Obs. 1: Entrevista publicada originalmente (e resumidamente) na Tribuna do Planalto.
Obs. 2: Crédito da foto para Marcos Roberto dos Santos.

6 comentários:

Lisandro Nogueira disse...

Marco Aurélio, entrevista muito boa. Guardei as referência para suar no meu próximo curso de "Cinema documentário".

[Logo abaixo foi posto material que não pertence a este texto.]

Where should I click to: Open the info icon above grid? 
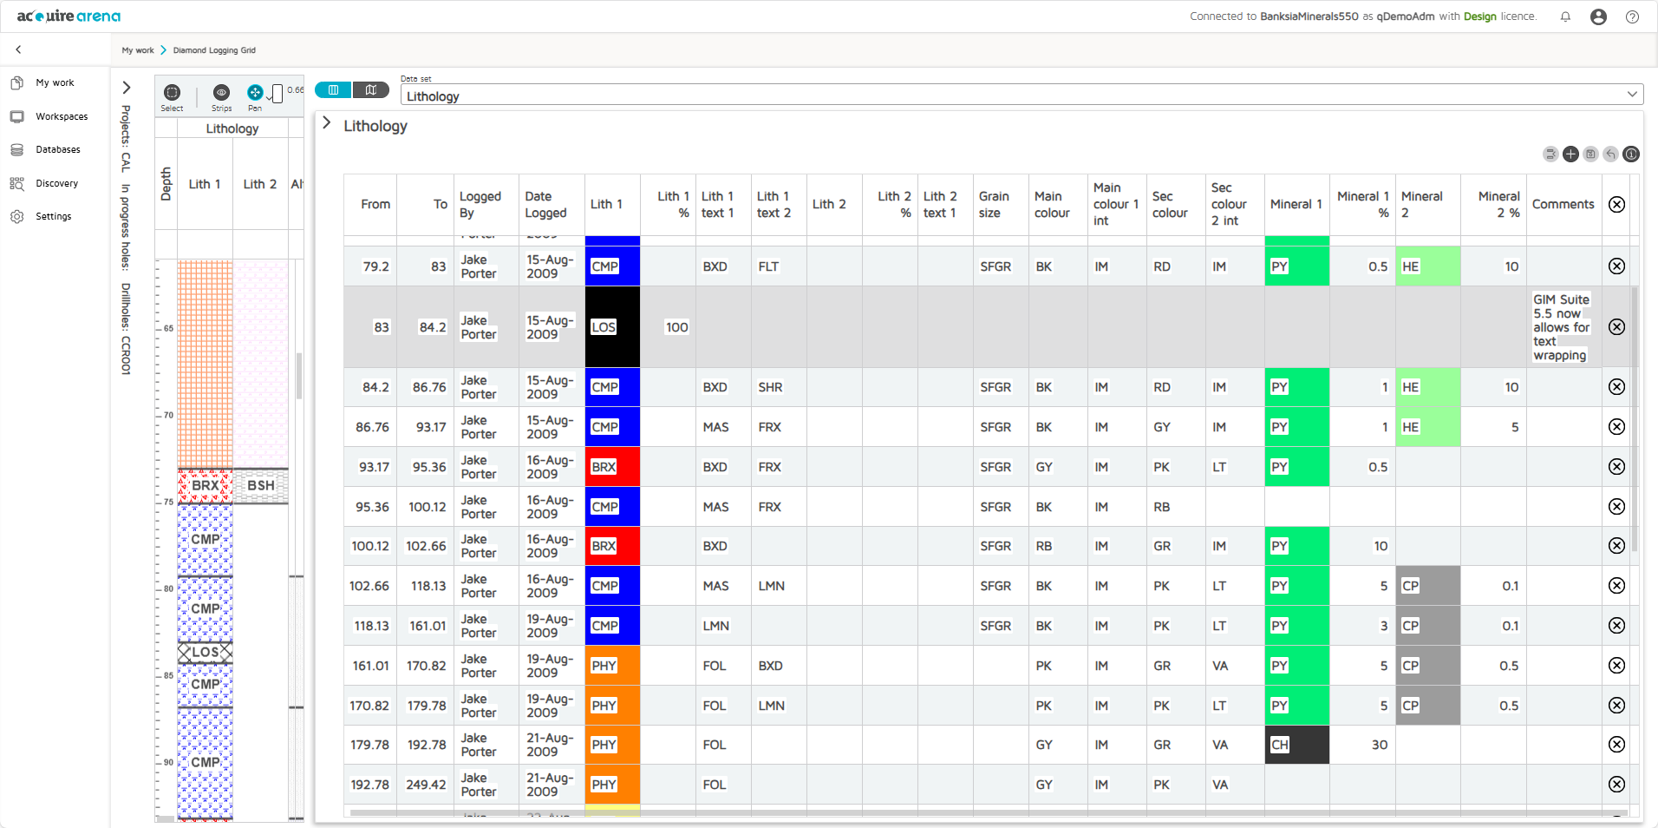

Você conseguiu tirar muita coisa do prof. Elinaldo. Parabéns!!!

Loren disse...

Ola Marco Aurélio, sou estudante de Rádio/TV na Faculdade Canção Nova de Cachoeira Paulista e estou fazendo um interdisciplinar, meu autor é o senhor Francisco Elinaldo, mas não estou conseguindo entrar em contato com ele. Vi sua entrevista e queria saber se pode me ajudar a falar com ele?
Agradeço pela atenção.

Marco Aurelio Vigario disse...

Fiz essa entrevista pessoalmente em 2009 no Fica e não guardei contatos. Encontrei um e-mail na internet: franciseli@uol.com.br. Talvez ajude. Abraço e boa sorte.

Loren disse...

Então Marco Aurélio, eu mandei mensagem nesse mesmo e-mail ja faz umas semanas e ele não responde. Falei com minha orientadora e ela nos deu a opção de te entrevistar no lugar dele (por ja ter tido contato com ele, dai refazemos as perguntas a respeito dele para você), se você concordar, é claro. Ia nos ajudar muito!!!
O que acha?

Marco Aurelio Vigario disse...

Me mande um e-mail para mavigario@gmail.com. Vou te passar o contato de uma pessoa mais indicada para essa entrevista.

Loren disse...

Muito obrigada pela ajuda Marco Aurélio, vou te encaminhar um e-mail.